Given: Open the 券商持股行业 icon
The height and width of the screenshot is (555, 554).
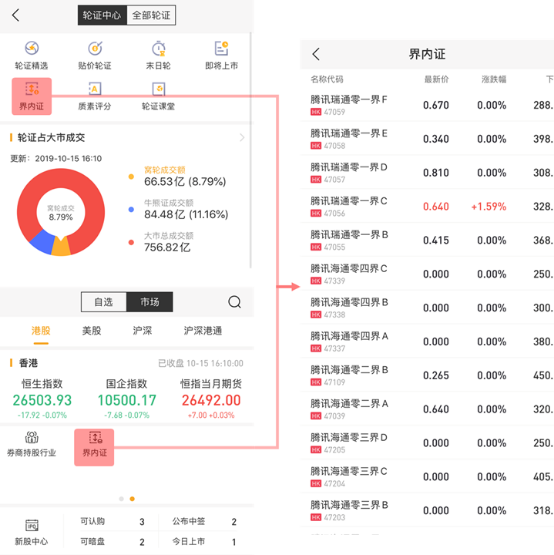Looking at the screenshot, I should (32, 437).
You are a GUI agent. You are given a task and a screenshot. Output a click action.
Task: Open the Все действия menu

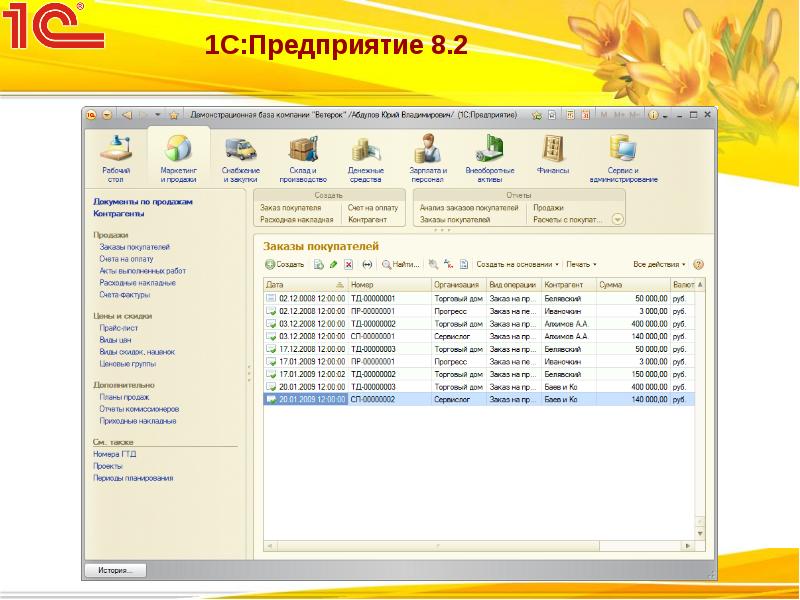click(x=660, y=265)
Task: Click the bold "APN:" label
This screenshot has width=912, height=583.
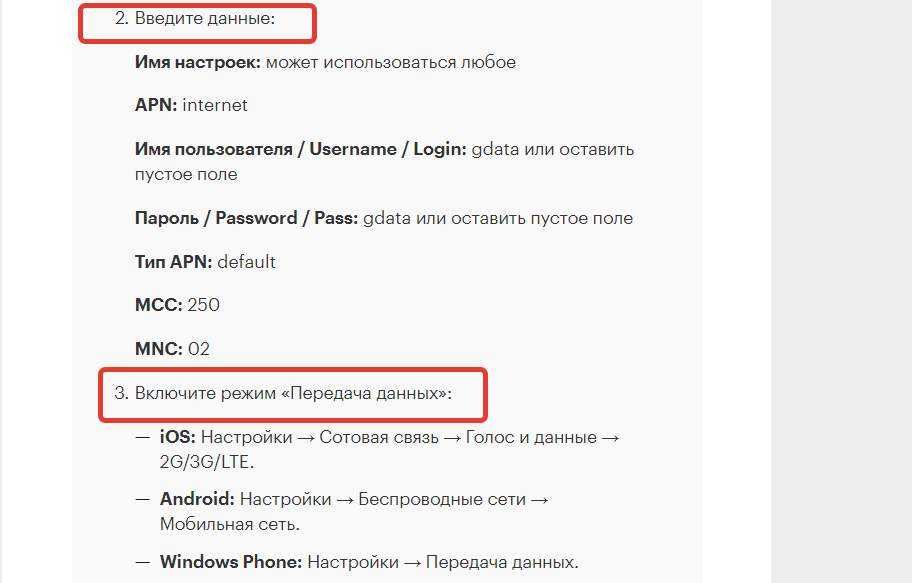Action: point(156,105)
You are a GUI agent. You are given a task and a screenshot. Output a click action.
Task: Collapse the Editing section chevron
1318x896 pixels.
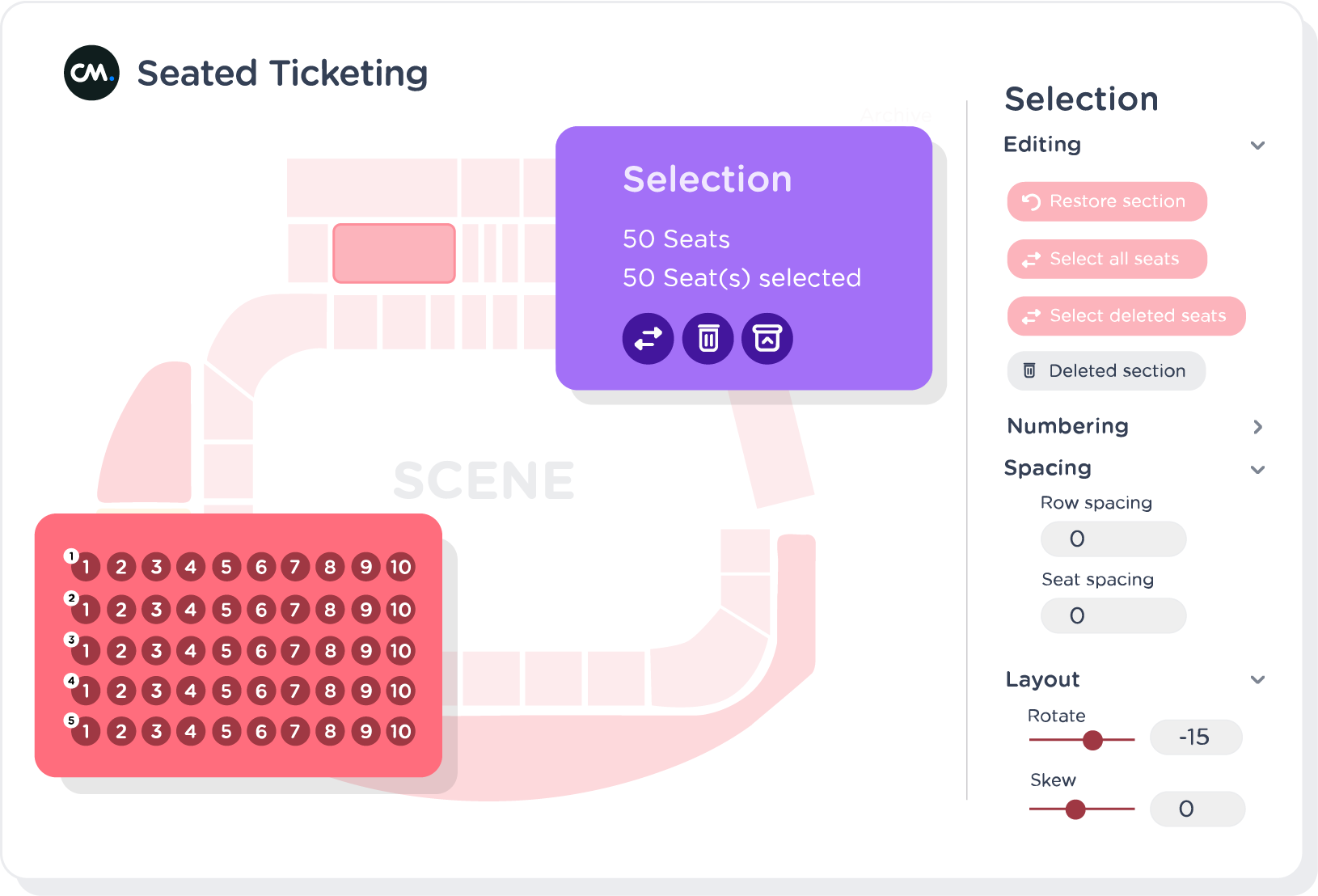tap(1257, 146)
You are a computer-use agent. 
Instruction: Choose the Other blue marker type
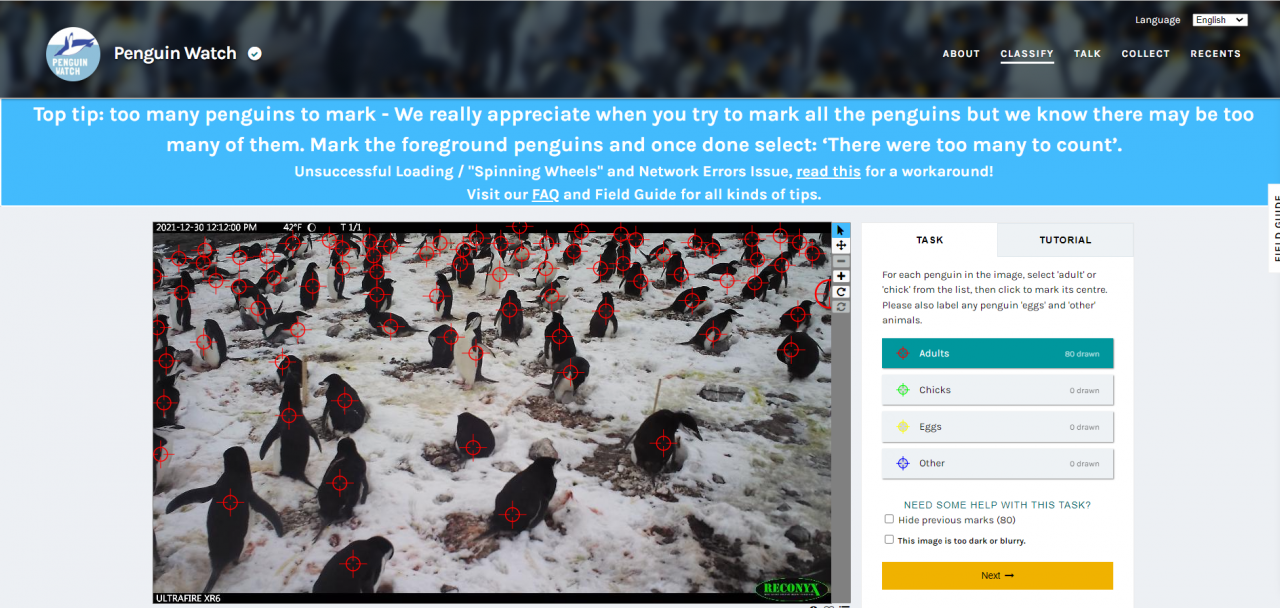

* [WHAT NEEDS TO BE DONE]:
Full copy, no pictures: write out each line of the data exactly as it stands.

* [PROBLEM SOLUTION]:
Given: Open the 券商持股行业 icon
The height and width of the screenshot is (555, 554).
Looking at the screenshot, I should (32, 437).
You are a GUI agent. You are given a task and a screenshot. Output a click action.
Task: Open the Все действия menu

click(x=660, y=265)
Task: Click the bold "APN:" label
This screenshot has width=912, height=583.
Action: point(156,105)
You are a GUI agent. You are given a task and a screenshot. Output a click action.
Task: Collapse the Editing section chevron
1318x896 pixels.
tap(1257, 146)
You are a computer-use agent. 
Instruction: Choose the Other blue marker type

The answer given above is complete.